Exploring political issues through the eyes of a child is nothing new. Mark Twain’s 19th century story of Huckleberry Finn, a young boy living through slavery, opened generations of young reader’s eyes to the horror and injustice of slavery. By putting racial slurs and prejudices into the mouth of a boy – and by drawing on the reality of life under slavery – Twain’s art did indeed provoke discussion about political change.

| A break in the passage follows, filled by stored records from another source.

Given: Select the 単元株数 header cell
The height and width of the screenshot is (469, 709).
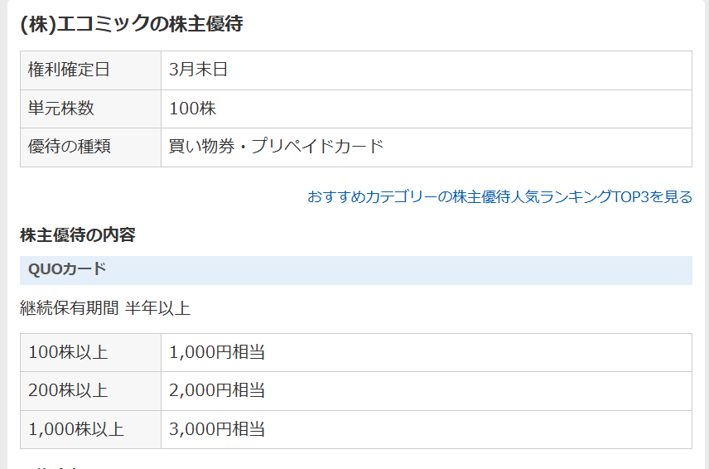Looking at the screenshot, I should click(x=90, y=109).
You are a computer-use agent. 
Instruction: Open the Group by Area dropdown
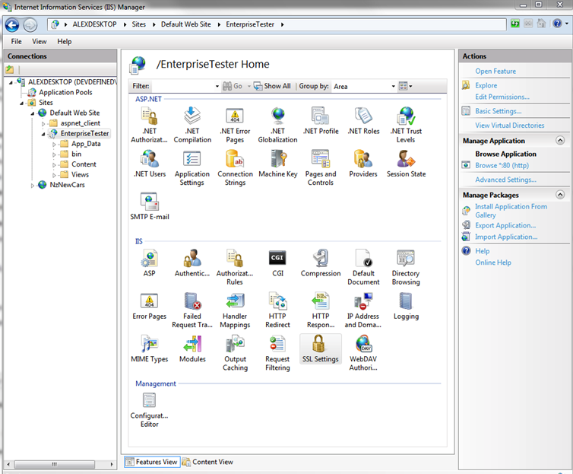pyautogui.click(x=363, y=87)
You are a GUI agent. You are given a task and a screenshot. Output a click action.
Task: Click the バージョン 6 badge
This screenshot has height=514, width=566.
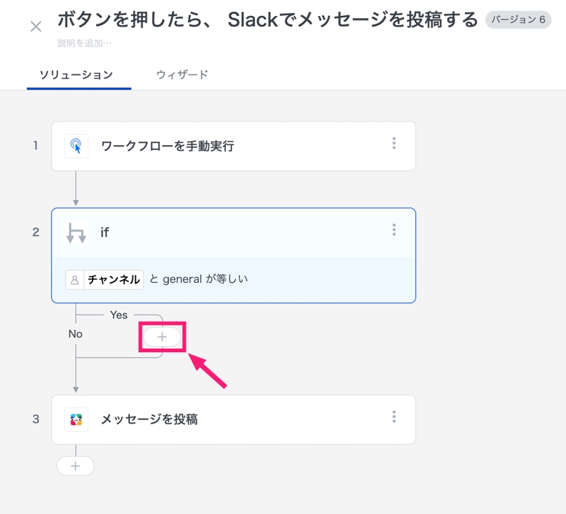[518, 20]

It is perhaps ironic that, unlike the welcome Little Amal receives, Twain’s teenager is banned from many schools and libraries for being too political. Twain’s pessimistic ending to Huck Finn, coloured by the realisation of how little had changed in the lives of black Americans under Jim Crow rules, has long stuck in the craw of readers. Perhaps if Twain has played it safer, and used his art to tap into the platitudes of liberal consensus, his characters might too be invited to COP conferences.
Little Amal serves as a comfort to the liberal middle classes, who feel that Something Should Be Done about global injustices. Much like the papier-mâché at Extinction Rebellion protests or the die-ins at pro-Palestine marches in train stations, she satisfies the need to make a bit of a show of one’s political leanings. She is safe – who could object to the image of a child? She is secure – who could question a public work of art, international recognised and globally adored?
But the issues Little Amal seeks to be ambassador for are neither safe nor secure. Debates about immigration cannot be boiled down to a simplistic and moralistic challenge about child safety, but must tussle with big issues of democracy, sovereignty and international solidarity. Appearing as an ambassador for Palestinian children at the march on the weekend, one can’t help but wonder why Amal’s creators didn’t want her to represent the Jewish children captured and murdered by Hamas fighters.
This puppet might know her angles in front of a camera, and create a feeling of satisfaction in those for whom politics is a list of boxes to tick, but that’s about it. If we want to have a discussion about the disruption and destruction of the Middle East, let’s not let a puppet pundit distract us from doing just that.